Pasta with ratatouille
6
Points®
Total time: 16 min • Prep: 5 min • Cook: 11 min • Serves: 6 • Difficulty: Easy
Ratatouille, a vegetable dish from France, usually includes tomatoes, onion, eggplant, and zucchini—which are also delicious ingredients to include in a pasta sauce! Our version features all of those, plus lots of garlic, briny capers, Italian seasoning so you don't have to buy a bunch of different dried spices, and a touch of red pepper flakes for a little bit of heat (feel free to adjust depending on your spice tolerance). Also of note: Though we don't call for it in this recipe, refrigerated pasta is a great time-saver to have on hand. It keeps for several weeks in the refrigerator and cooks in about 5 minutes.
Ingredients
Olive oil
2 tsp
Uncooked onion
1 medium, chopped
Bell pepper
1 item(s), small, red variety, chopped
Garlic
4 clove(s), minced
Uncooked eggplant
1 medium, diced
Uncooked zucchini
1 small, diced
Canned diced tomatoes
29 oz, 2 (14 1/2-oz can)
○ ○ ○
Reproduce the portion of the recipe that begins with the words containing "Pasta with ratatouille" and ends with "about 5 minutes.". The items that come next have no connection to the recipe.

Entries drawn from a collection
○ ○ ○
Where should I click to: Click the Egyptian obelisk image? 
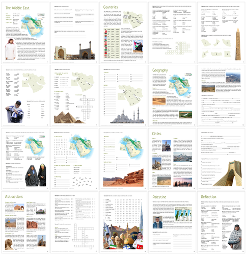pos(238,44)

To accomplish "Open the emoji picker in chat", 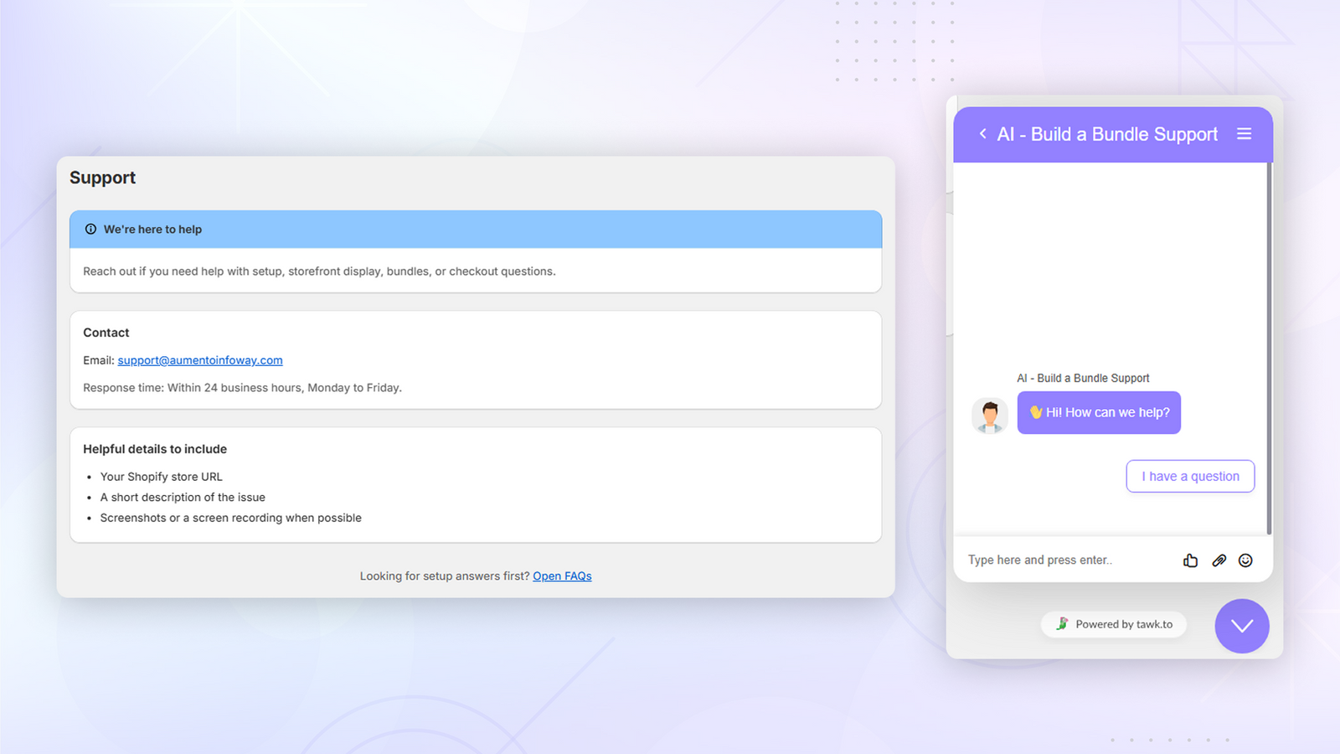I will click(x=1245, y=560).
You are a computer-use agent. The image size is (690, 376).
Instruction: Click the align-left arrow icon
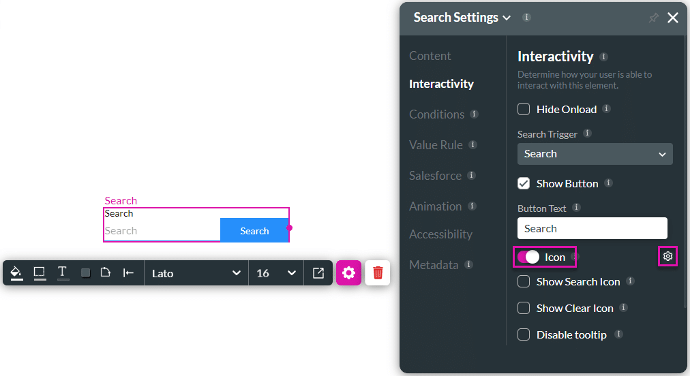[x=128, y=273]
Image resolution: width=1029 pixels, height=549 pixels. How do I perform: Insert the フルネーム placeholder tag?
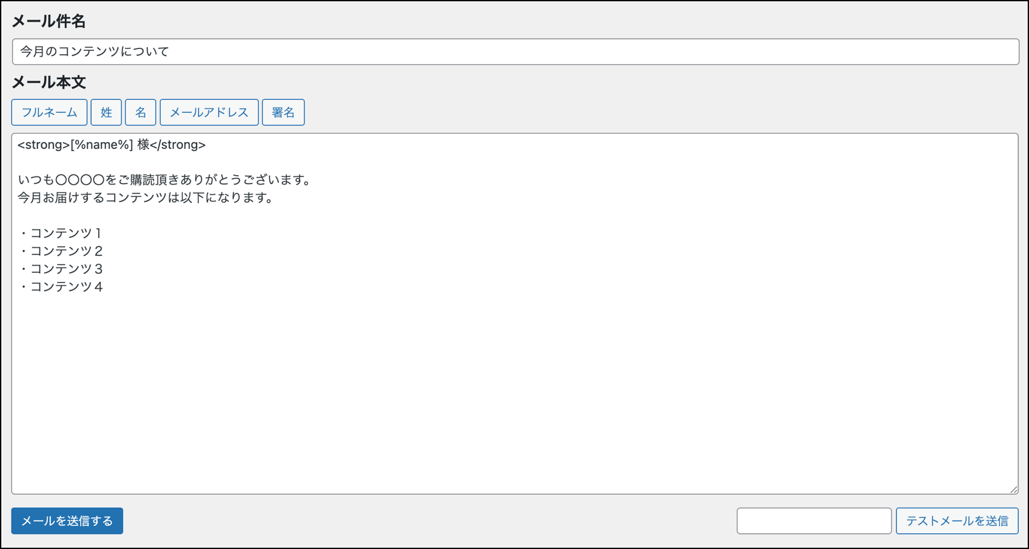[x=49, y=113]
○ ○ ○
### Complete response
Pasta with ratatouille
6
Points®
Total time: 16 min • Prep: 5 min • Cook: 11 min • Serves: 6 • Difficulty: Easy
Ratatouille, a vegetable dish from France, usually includes tomatoes, onion, eggplant, and zucchini—which are also delicious ingredients to include in a pasta sauce! Our version features all of those, plus lots of garlic, briny capers, Italian seasoning so you don't have to buy a bunch of different dried spices, and a touch of red pepper flakes for a little bit of heat (feel free to adjust depending on your spice tolerance). Also of note: Though we don't call for it in this recipe, refrigerated pasta is a great time-saver to have on hand. It keeps for several weeks in the refrigerator and cooks in about 5 minutes.